• **Problem to solve**
List every line of the entries below that contains the string "named", copying each line in full. Case counts.

(Stored data entries)
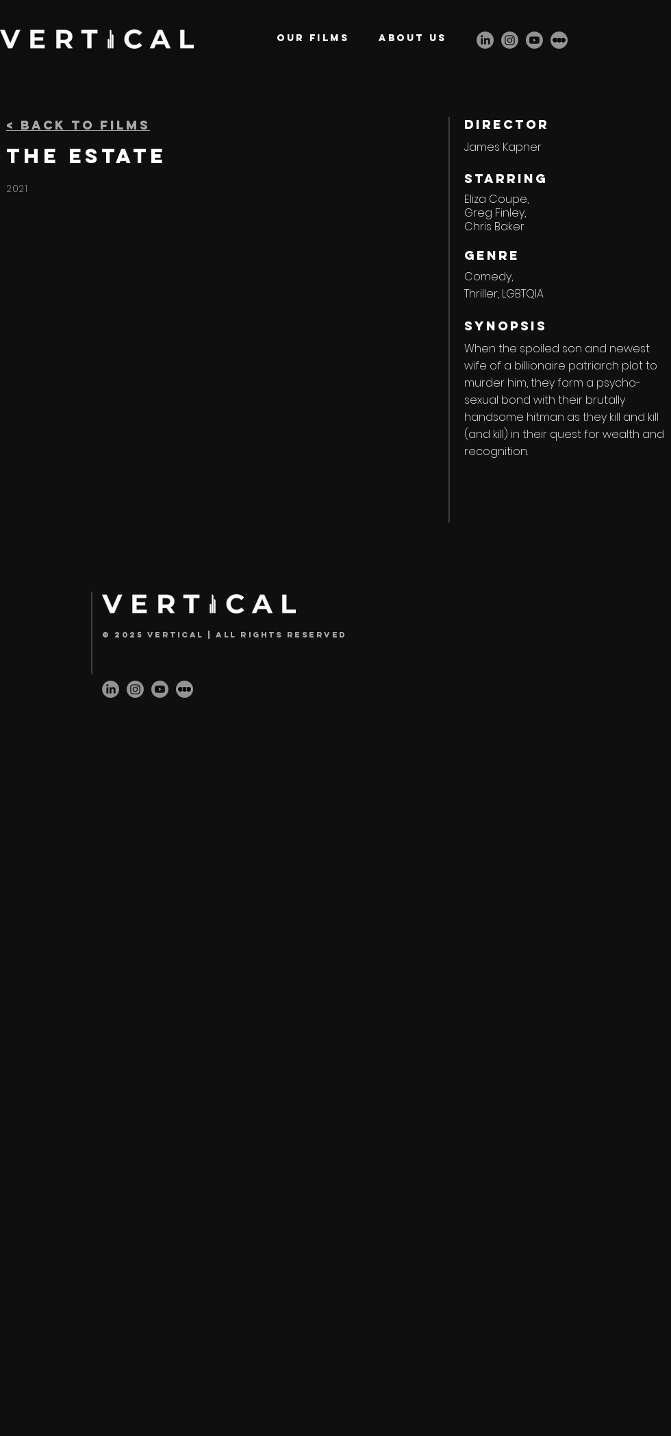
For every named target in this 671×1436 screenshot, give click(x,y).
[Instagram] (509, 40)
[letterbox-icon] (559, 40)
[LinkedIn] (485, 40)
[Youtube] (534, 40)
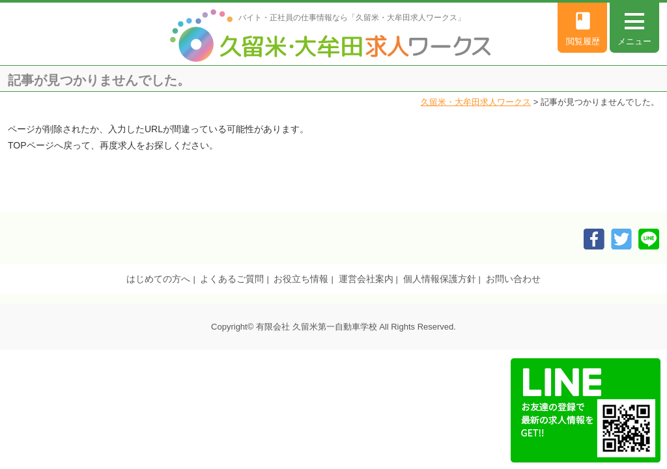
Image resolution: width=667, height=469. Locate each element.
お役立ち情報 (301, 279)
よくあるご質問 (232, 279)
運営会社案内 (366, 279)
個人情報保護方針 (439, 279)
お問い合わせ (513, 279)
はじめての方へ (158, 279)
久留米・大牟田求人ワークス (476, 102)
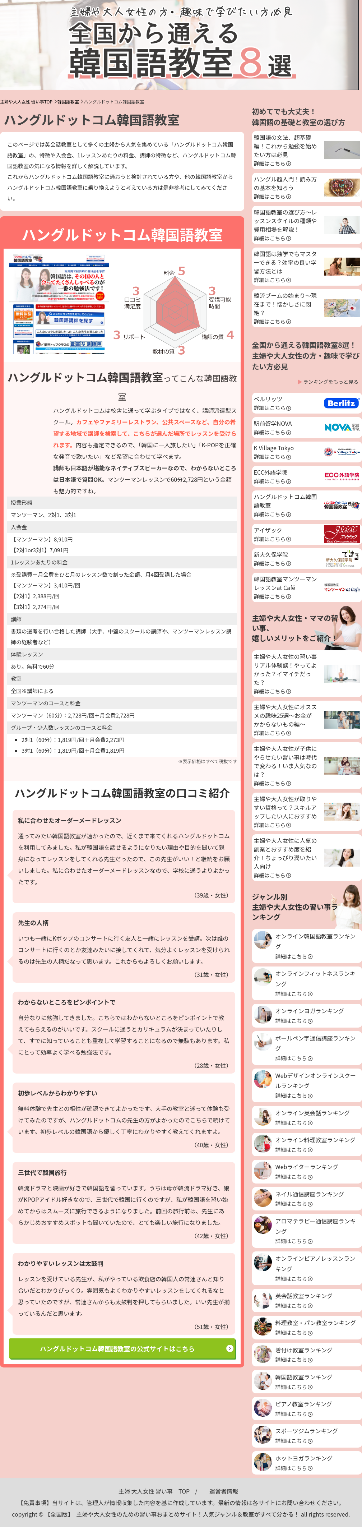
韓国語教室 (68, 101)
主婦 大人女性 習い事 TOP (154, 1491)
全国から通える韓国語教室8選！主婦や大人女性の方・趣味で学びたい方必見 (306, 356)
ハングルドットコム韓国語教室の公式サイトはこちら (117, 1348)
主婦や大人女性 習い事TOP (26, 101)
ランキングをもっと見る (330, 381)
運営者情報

• **Complete answer**
For every named target in this 671×1436 screenshot, give click(x,y).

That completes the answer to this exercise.